Progressivism’s Life Cycles

Political and social experiments come and go like the seasons. Grand ideas for perfecting humanity flare, run their course, and then pass away, leaving behind only their smiles, wreckage, unpaid bills, and national catharses. Glorious summers of impossible, something-for-nothing progressive promises are followed by discontented winters of squandered opportunities for restoring eternal, classical-liberal values. Radical social experiments, whose outcomes routinely fall short of their intentions, fail in part because of their dead weight, and partly because postmodernist individuals balk at the social coercion that gives progressivism its traction.

An empirical study by the venerable sociologist Robert Putnam, The Upswing (2020, 10–11, and passim), plots the rise and fall of American progressivism’s long cycle. Writes Putnam: “Over the first six decades of the twentieth century America had become demonstrably—indeed measurably—a more ‘we’ society.” Then, “[a]s the 1960s moved into the 1970s, 1980s, and beyond, we re-created the socioeconomic chasm of the last Guilded Age. In that same period we replaced cooperation with political polarization. We allowed our community and family ties to unravel to a marked extent. And our culture has become far more focused on [postmodern] individualism and less interested in the common good.” 

Putnam summarizes this cycle as moving “[f]rom ‘I’ to ‘we,’ and back again to ‘I’.” He depicts it graphically in a series of “inverted-U” curves tracing the trajectory of progressive economic, political, social, and cultural trends. These trends are seen to rise in unison throughout the century’s first half, peak during the 1960s, then regress in unison to the levels from which they began. Many writers have characterized the 1960s as a social and political inflection point; Putnam is the first analyst to document progressivism’s life cycle empirically and comprehensively.

Putnam laments the post-1960s “downswing” portion of progressivism’s life cycle, pleading wistfully for an “upswing” revival to transport America back to the future. A broad sweep of elite social and political intellectuals similarly seek to recommit America to progressive liberalism, including radical members of Congress, and President Joseph Biden. The illuminating downswing phase of Putnam’s analysis suggests, however, that progressivism’s moving finger has written and moved on; nor can all the piety and wit of today’s progressive elites summon it back to cancel half a line.

The life cycle of America’s progressive experiment is not unique. Britain’s simultaneous fling lasted roughly as long: from Chancellor Lloyd-George’s 1909 commitment to socialism, to Thatcher’s 1979 rescue from national bankruptcy and demoralization. Russia’s experiment followed a similar, albeit less genteel course: from Lenin’s communist revolution of 1917, to political collapse in 1991 under Gorbechev. Similar social experiments in Germany and Italy were truncated by world war. China’s experiment continues, although in greatly modified form.

Progressive experiments that have run to completion spanned a life cycle lasting six to seven decades. By contrast, the life cycle of small-scale American utopian societies, which by one count numbered 137 between the years 1787 and 1860, averaged about two years. These sects collapsed as followers grew disillusioned and frustrated with failed attempts to create heaven on earth, and so rejoined the surrounding free society.
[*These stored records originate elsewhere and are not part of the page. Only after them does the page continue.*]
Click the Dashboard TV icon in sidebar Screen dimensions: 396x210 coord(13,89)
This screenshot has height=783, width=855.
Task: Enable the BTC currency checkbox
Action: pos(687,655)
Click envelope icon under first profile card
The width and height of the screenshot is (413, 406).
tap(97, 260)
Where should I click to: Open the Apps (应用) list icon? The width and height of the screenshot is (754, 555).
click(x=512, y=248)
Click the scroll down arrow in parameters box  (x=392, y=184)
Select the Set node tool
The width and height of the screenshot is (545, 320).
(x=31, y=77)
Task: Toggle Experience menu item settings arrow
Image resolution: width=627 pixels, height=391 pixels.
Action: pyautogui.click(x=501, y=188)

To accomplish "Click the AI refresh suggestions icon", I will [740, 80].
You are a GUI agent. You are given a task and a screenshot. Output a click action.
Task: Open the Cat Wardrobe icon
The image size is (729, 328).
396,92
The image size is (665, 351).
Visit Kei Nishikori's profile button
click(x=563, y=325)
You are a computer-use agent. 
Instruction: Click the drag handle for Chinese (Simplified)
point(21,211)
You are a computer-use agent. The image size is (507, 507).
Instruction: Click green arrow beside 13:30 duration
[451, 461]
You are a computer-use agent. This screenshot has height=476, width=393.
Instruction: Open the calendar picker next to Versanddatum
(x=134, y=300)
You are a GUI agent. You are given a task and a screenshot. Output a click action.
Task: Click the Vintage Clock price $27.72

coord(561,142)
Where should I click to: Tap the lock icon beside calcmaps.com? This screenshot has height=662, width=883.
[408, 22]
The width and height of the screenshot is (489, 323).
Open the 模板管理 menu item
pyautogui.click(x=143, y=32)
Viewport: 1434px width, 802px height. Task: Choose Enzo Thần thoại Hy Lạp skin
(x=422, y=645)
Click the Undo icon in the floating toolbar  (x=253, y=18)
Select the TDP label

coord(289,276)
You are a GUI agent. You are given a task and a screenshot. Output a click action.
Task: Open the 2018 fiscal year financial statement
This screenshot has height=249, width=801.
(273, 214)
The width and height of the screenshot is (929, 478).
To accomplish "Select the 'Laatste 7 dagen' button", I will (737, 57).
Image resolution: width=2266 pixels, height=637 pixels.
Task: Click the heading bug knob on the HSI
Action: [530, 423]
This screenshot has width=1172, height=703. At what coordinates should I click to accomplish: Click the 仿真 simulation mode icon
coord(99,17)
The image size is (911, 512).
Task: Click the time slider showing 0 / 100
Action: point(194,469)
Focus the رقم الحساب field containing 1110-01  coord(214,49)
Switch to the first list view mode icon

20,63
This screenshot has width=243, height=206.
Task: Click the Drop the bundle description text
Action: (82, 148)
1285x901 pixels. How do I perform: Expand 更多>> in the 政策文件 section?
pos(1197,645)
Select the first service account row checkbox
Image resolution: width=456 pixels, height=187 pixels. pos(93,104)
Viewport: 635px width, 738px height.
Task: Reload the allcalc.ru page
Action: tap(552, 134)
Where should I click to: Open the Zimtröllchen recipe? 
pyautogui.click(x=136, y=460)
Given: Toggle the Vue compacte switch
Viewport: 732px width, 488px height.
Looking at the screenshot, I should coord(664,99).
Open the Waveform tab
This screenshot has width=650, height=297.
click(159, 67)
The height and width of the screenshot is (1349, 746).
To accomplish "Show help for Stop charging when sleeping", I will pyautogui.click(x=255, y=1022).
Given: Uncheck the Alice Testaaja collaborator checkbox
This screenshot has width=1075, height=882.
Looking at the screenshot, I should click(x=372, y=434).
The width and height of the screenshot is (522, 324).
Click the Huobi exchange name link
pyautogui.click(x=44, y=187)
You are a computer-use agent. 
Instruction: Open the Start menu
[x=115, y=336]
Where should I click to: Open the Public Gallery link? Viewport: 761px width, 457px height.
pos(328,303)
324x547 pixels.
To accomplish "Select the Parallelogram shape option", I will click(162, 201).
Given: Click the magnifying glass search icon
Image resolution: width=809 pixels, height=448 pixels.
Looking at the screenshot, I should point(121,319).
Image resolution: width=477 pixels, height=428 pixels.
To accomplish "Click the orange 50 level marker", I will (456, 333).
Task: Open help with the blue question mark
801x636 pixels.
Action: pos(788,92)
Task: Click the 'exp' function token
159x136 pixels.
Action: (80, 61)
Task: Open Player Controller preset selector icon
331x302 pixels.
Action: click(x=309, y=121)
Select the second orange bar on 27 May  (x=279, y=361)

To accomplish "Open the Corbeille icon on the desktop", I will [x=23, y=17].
One apparent success was Joseph Smith’s Mormon movement. Yet, it too nearly failed after about two years, and would have done so had not Smith abandoned the movement’s utopian socio-political structure. In Joseph Smith: Rough Stone Rolling (2005, 155; 183), historian and Smith biographer Richard Bushman notes that Mormonism was “in company with scores of [proto-progressive] utopians who were bent on moderating economic injustices in these years. ... The system never worked properly ... After its brief life in Jackson County, Joseph never put consecration of property (i.e., limitations on private property) in full effect again. ... to this day the principle of consecration [merely] inspires Mormon volunteerism and the payment of tithes to the church.”

Progressive life-cycles inevitably turn upon possibilities for exit. Mobility enables easy exit from small, voluntary sects. Exit from coordinated state-level social experiments is more difficult, yet census data reveal net population outflows from states whose progressive goals exceed budgets and common sense. Exit from national experiments is purposefully difficult: domestic mobility is rendered less fruitful; and the cost of exit across national borders is kept high. Grand social experiments consequently outlast compact voluntary ones. Experiments of both sorts eventually fail: individuals resist progressive coercion through the course of their everyday social and political lives; and governments eventually run out of other people’s money to squander on programs that are neither worth their cost, nor serve the common good.

History and Putnam’s present study suggest that progressivism’s long cycle has been broken. If so, then classical liberalism’s eternal principles can be restored to the social and political mainstream.

James A. Montanye is a retired consulting economist in Falls Church, VA.